CA Aix-en-Provence, 2e ch. civ., 13 mars 1997, n° 93-22641
AIX-EN-PROVENCE
Arrêt
PARTIES
Demandeur :
Yves Saint Laurent Parfums (SA)
Défendeur :
Fusco
COMPOSITION DE LA JURIDICTION
Président :
M. Dragon
Conseillers :
MM. Semeriva, Isouard
Avoués :
SCP Liberas Buvat Michotey, SCP Boissonnet-Rousseau
Avocats :
Mes Di Marino, Ghozland.
Exposé du Litige :
Madame Andrée Fusco, qui exploite un commerce de parfumerie, a été distributeur agréé de la Société Yves Saint Laurent Parfums (la société YSLP). Des litiges sont nés entre elles au sujet de la violation du contrat de distribution et par jugement du 28 novembre 1991, le tribunal de commerce de Nanterre a prononcé diverses condamnations à l'encontre de Madame Fusco pour infraction aux règles de la distribution agréée et notamment a ordonné la publication de son jugement seulement en ce qui concerne Madame Andrée Fusco (il y avait une autre partie) et à ses frais dans trois journaux dont une publication de la région de Marseille, le tout au choix de la société YSLP.
Estimant que la manière dont cette publication avait été effectuée dans les journaux Le Provencal et Le Méridional du 13 février 1993 était fautive, Madame Fusco a poursuivi la société YSLP devant le tribunal de commerce d'Aix-en-Provence lequel, par jugement du 1er décembre 1993, après avoir écarté les exceptions de procédure, a condamné cette dernière à payer à son adversaire la somme de 200 000 F de dommages-intérêts outre celle de 7 000 F au titre de l'article 700 du Nouveau code de procédure civile.
Le 10 décembre 1993, la société YSLP a interjeté appel de cette décision dont elle sollicite l'infirmation.
Tout d'abord, elle soulève l'incompétence territoriale du tribunal de commerce d'Aix-en-Provence au profit de celui de Nanterre dans le ressort duquel se trouve son siège social ou de celui de Marseille dans le ressort duquel le fait dommageable est subi.
Ensuite, elle demande le renvoi de l'affaire devant la Cour d'Appel de Versailles saisie de l'appel du jugement du tribunal de commerce de Nanterre du 28 novembre 1991, en raison de la connexité entre les deux instances ou le sursis à statuer jusqu'à ce que la Cour d'appel de Versailles se soit prononcée.
En outre, elle se plaint d'une violation du principe du contradictoire par les premiers juges qui ne lui ont pas permis de conclure au fond et de répliquer aux dernières écritures de son adversaire.
Enfin, au fond, elle soutient n'avoir commis aucune faute en procédant à une publication ordonnée par le tribunal car, d'une part, celui-ci n'a pas imposé de limite à la publication, d'autre part, aucune confusion ne peut exister entre cette publication et une publicité commerciale même sous forme rédactionnelle et, de troisième part, cette publication n'entre pas dans le champ de la loi sur la publicité mensongère et ne contient aucune mention fausse.

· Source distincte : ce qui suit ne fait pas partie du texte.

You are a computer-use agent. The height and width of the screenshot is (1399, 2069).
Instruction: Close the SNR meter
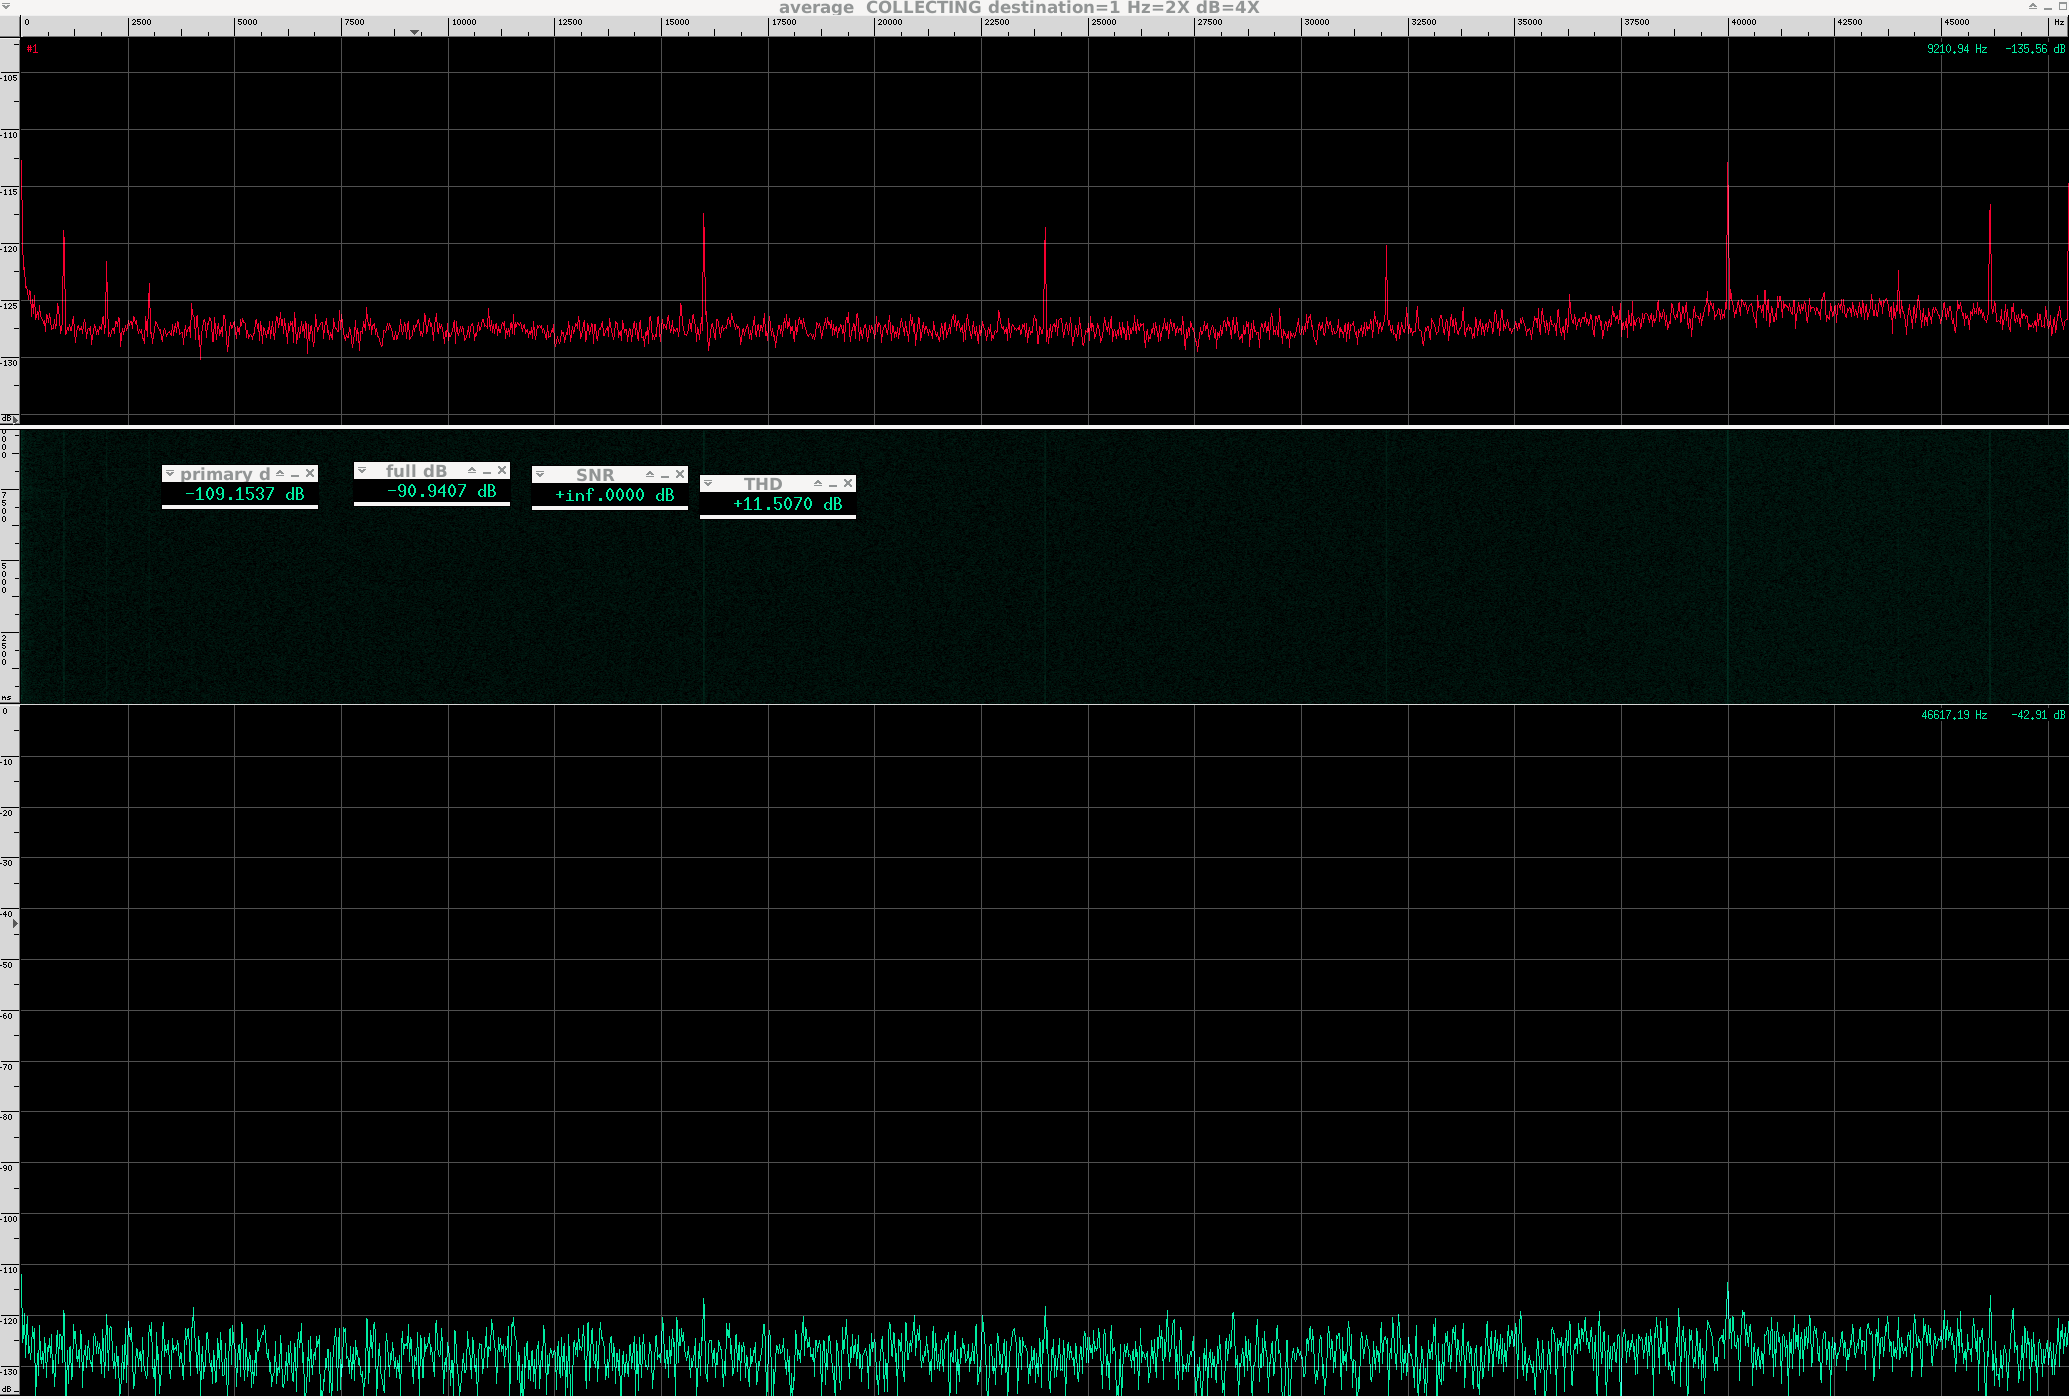point(680,474)
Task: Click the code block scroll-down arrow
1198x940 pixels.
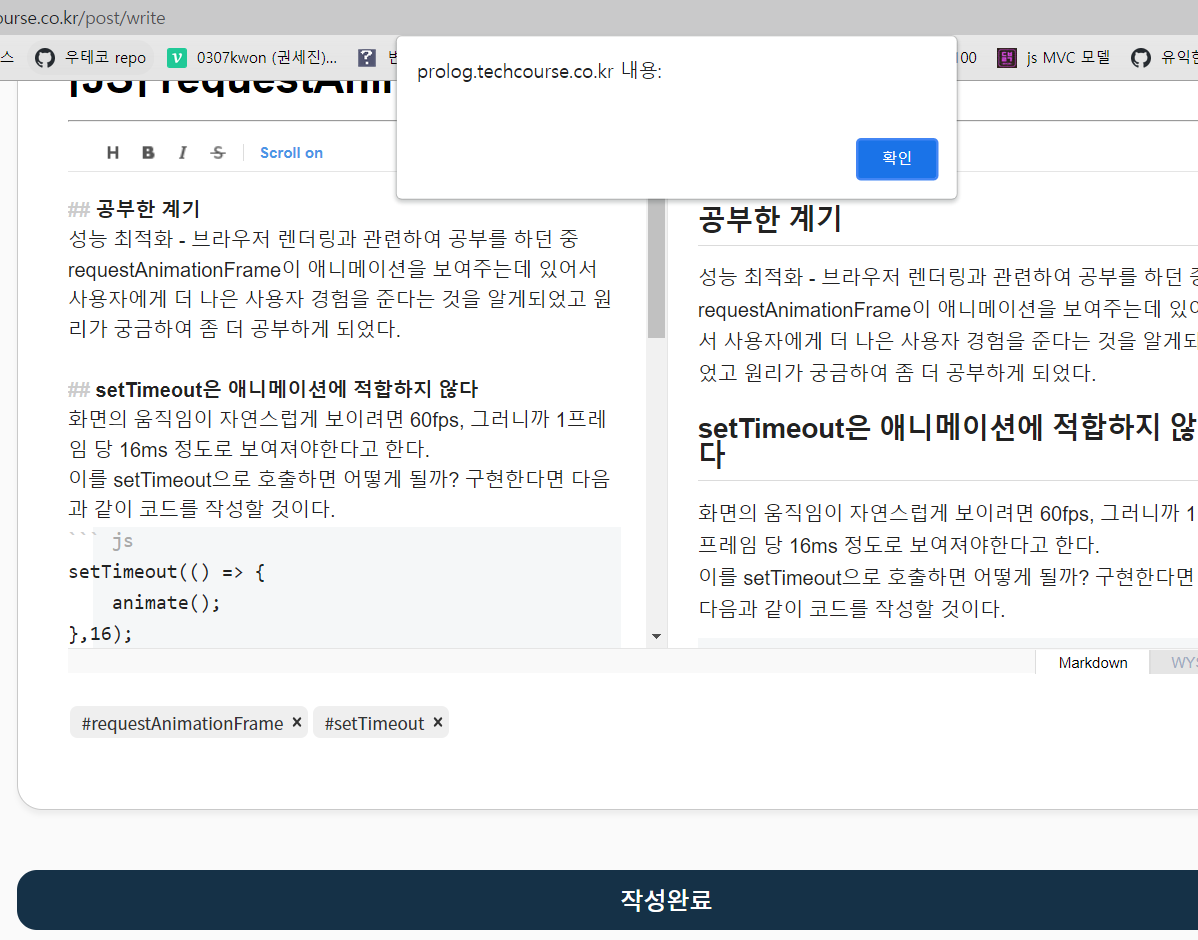Action: pyautogui.click(x=656, y=635)
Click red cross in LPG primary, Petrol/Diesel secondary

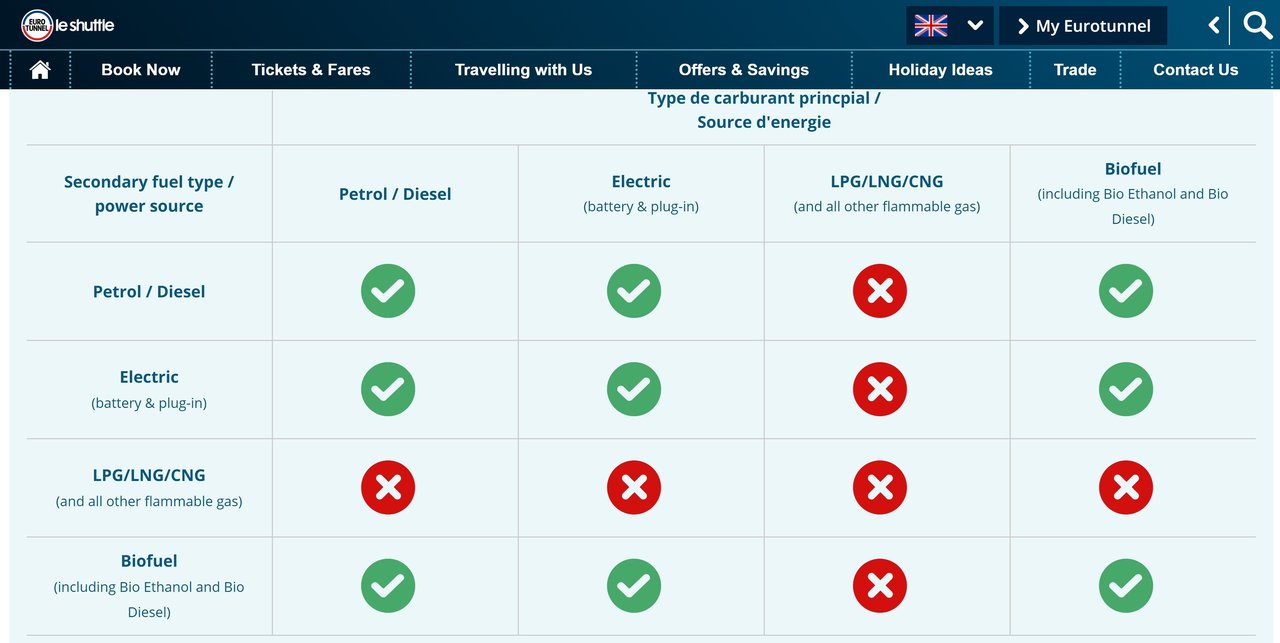[x=880, y=291]
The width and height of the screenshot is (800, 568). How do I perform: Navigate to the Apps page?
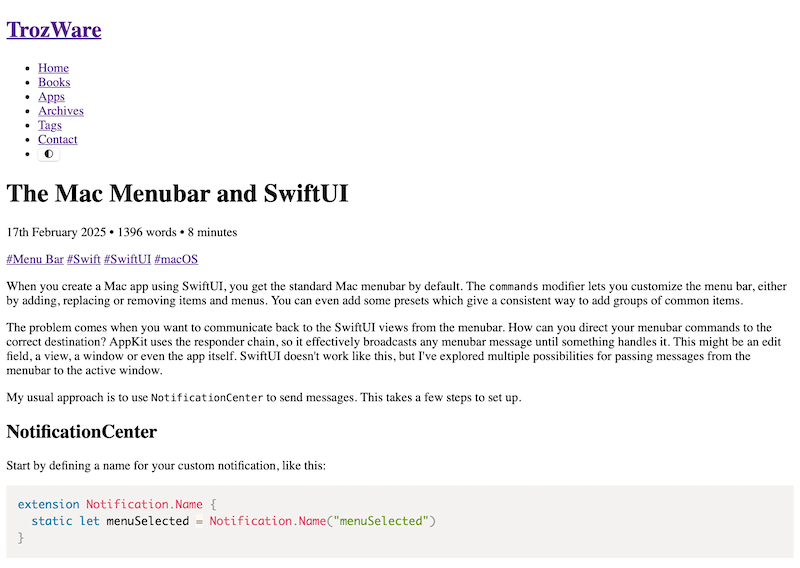(x=51, y=97)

Elle nie aussi l'existence d'un préjudice.
Elle réclame l'infirmation du jugement attaqué, le débouté de Madame Fusco et sa condamnation à lui payer la somme de 30 000 F sur le fondement de l'article 700 du Nouveau code de procédure civile.
Madame Fusco conclut à la confirmation du jugement attaqué en ce qu'il reconnaît le comportement fautif de la société YSLP mais formant appel incident, demande la condamnation de celle-ci à lui verser la somme de 1 000 000 F de dommages-intérêts pour le préjudice subi, celle de 30 000 F de dommages-intérêts pour le caractère dilatoire de l'exception de connexité ainsi que celle de 30 000 F par application de l'article 700 du Nouveau code de procédure civile.
Elle argue de la compétence du tribunal de commerce d'Aix-en-Provence, et de l'absence de connexité avec la procédure pendant devant la Cour d'appel de Versailles. Elle nie aussi toute violation du principe du contradictoire en première instance.
Quant au fond, elle soutient que la publication du jugement du 28 novembre 1991 par la société YSLP, par la dimension des encarts et l'importance de son coût constitue une publicité abusive, que n'énonçant pas qu'il s'agit d'une publicité elle contrevient à l'article 10 alinéa 2 de la loi du 1er août 1986 sur la presse et enfin qu'elle comporte des indications fausses, en infraction avec l'article 44-1 de la loi du 27 décembre 1973, en visant l'adresse d'un commerce non concerné par la distribution sélective et une infraction inexistante sans préciser au surplus que le jugement publié était frappé d'appel.
Motifs de la décision :
La recevabilité de l'appel n'est pas contestée et rien dans le dossier des parties ne conduit la cour à la décliner d'office.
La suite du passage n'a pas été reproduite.